Hypertension is the most important modifiable risk factor for myocardial infarction in both sexes, regardless of age. It increases the risk of myocardial infarction by 4, and 40% to 85% of patients with cerebral infarction are hypertensive [11]. The role of obesity as an independent risk factor for cerebral infarction
is demonstrated through a relative risk increased by a factor of 2 [12], exacerbated by risk factors such as hypertension, diabetes and hypercholesterolemia. Weight loss resulting in lowered blood pressure and remediation of cholesterol abnormalities, may reduce the risk of stroke, though this is yet to be established [13]. The mean value for systolic and diastolic blood pressure was respectively 166.6 ± 30.8 and 95.5 ± 20.7. Secondary prevention requires lowering this blood pressure, because according to Gorelick et al., 9 mmHg drop in systolic blood pressure and 4 mmHg diastolic blood pressure would reduce by 26% the risk of stroke recurrence [14]. Biologically, the presence of cholesterol was noted in 23.3% of patients. This figure is higher than results of Tazi and all in Morocco [15] who recorded 10.9% hypercholesterolemia. This gap could be explained by the fact that consumption of non-vegetable oil is much higher in our country. It’s known that lipid-lowering effect of statins is considerable in secondary stroke prevention, with a reduced risk from 19% to 32% [16]. As regards the etiology of ischemic stroke, atherosclerosis was in large proportion, followed by embolic heart disease and finally infectious vasculitis in a proportion of 53%, 26% and 2% respectively. Nearly 19% of the etiology of ischemic stroke was unknown.

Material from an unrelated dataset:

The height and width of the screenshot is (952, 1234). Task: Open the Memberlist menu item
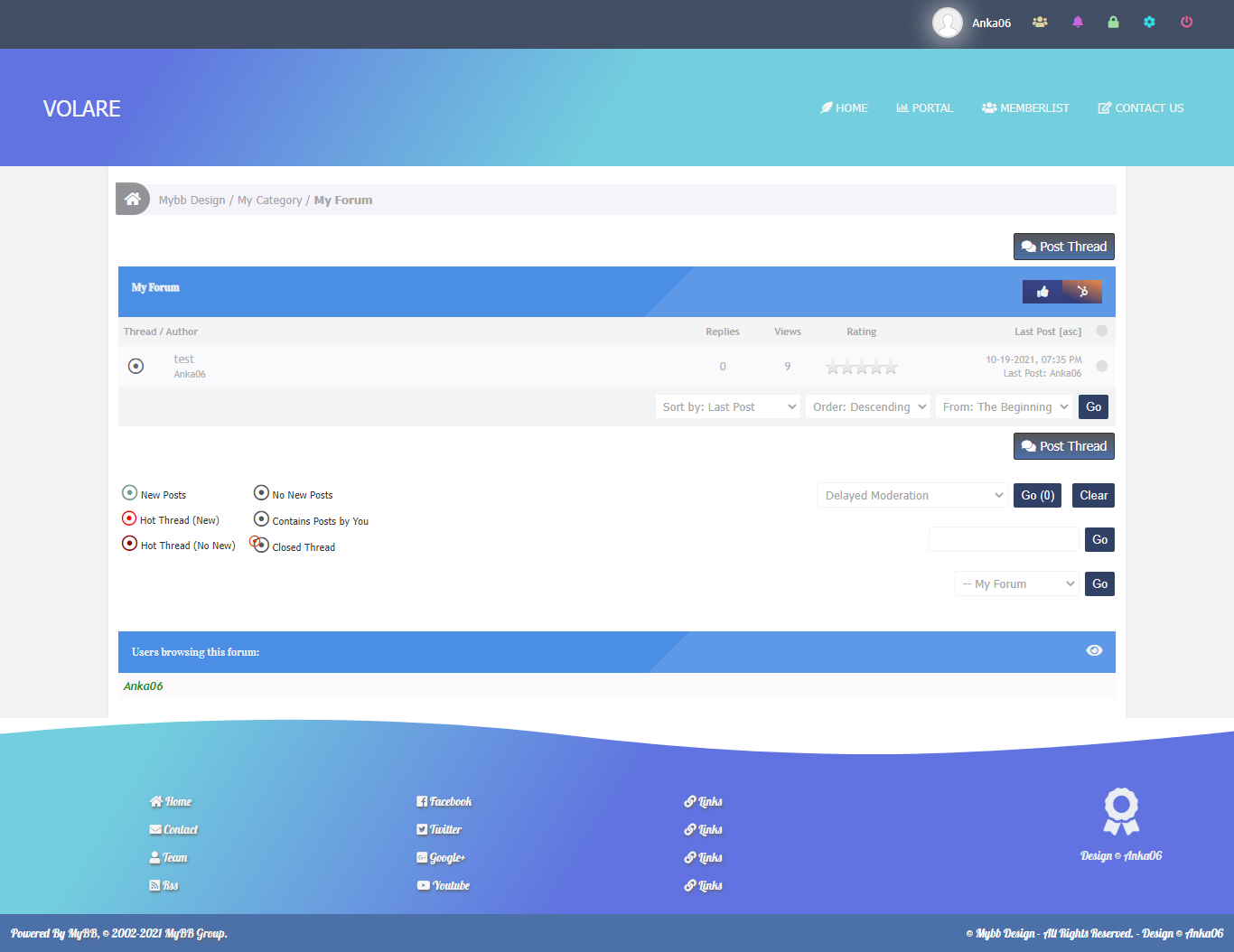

Kolominsky-Rabas et al. reported similar results with 41.1% atherosclerosis, 30.2% embolic disease, 39.3% unknown etiology, and 2.1% for other etiologies [17]. Other studies carried corroborate the fact that atherosclerosis is the most common etiology of ischemic stroke with respectively 51%, 62%, and 41% [18] [19]. However, Tardy et al. [20] in Toulouse and Suissa et al. in Nice in 2009 in France recorded predominant cardioembolic etiology followed by atherosclerosis etiology. They reported respectively 53.6% and 16% then 41.5% and 28.2%. Westernization of lifestyle in sub-Saharan Africa and increased vascular risk factors confer on atherosclerosis the leading position in ischemic stroke etiologies.
5. Conclusion
Etiologic investigation of stroke is important and should be systematically carried out. This study enabled to corroborate atherosclerosis predominance in etiologic research of ischemic stroke. Patients’ outcome could be improved by promptly managing the etiology through adoption of appropriate treatment.
6. Limitations of the Study
This prospective descriptive study may have been tainted by information bias, particularly prevarication. Indeed, age was self-reported and, in an environment where the illiteracy rate is not negligible, subjects tend to under- or overestimate their age. Nevertheless, to limit this effect, whenever subjects were asked for their national identity card or voter’s card or birth certificate, they were provided it if possible. We also found a selection bias related to inclusion criteria based on the completion of the brain scan. However, we are in an environment where not all patients have the financial means to perform this examination. In addition, the rate of indeterminate strokes could have been lower if all the tests involved in the etiological research were performed.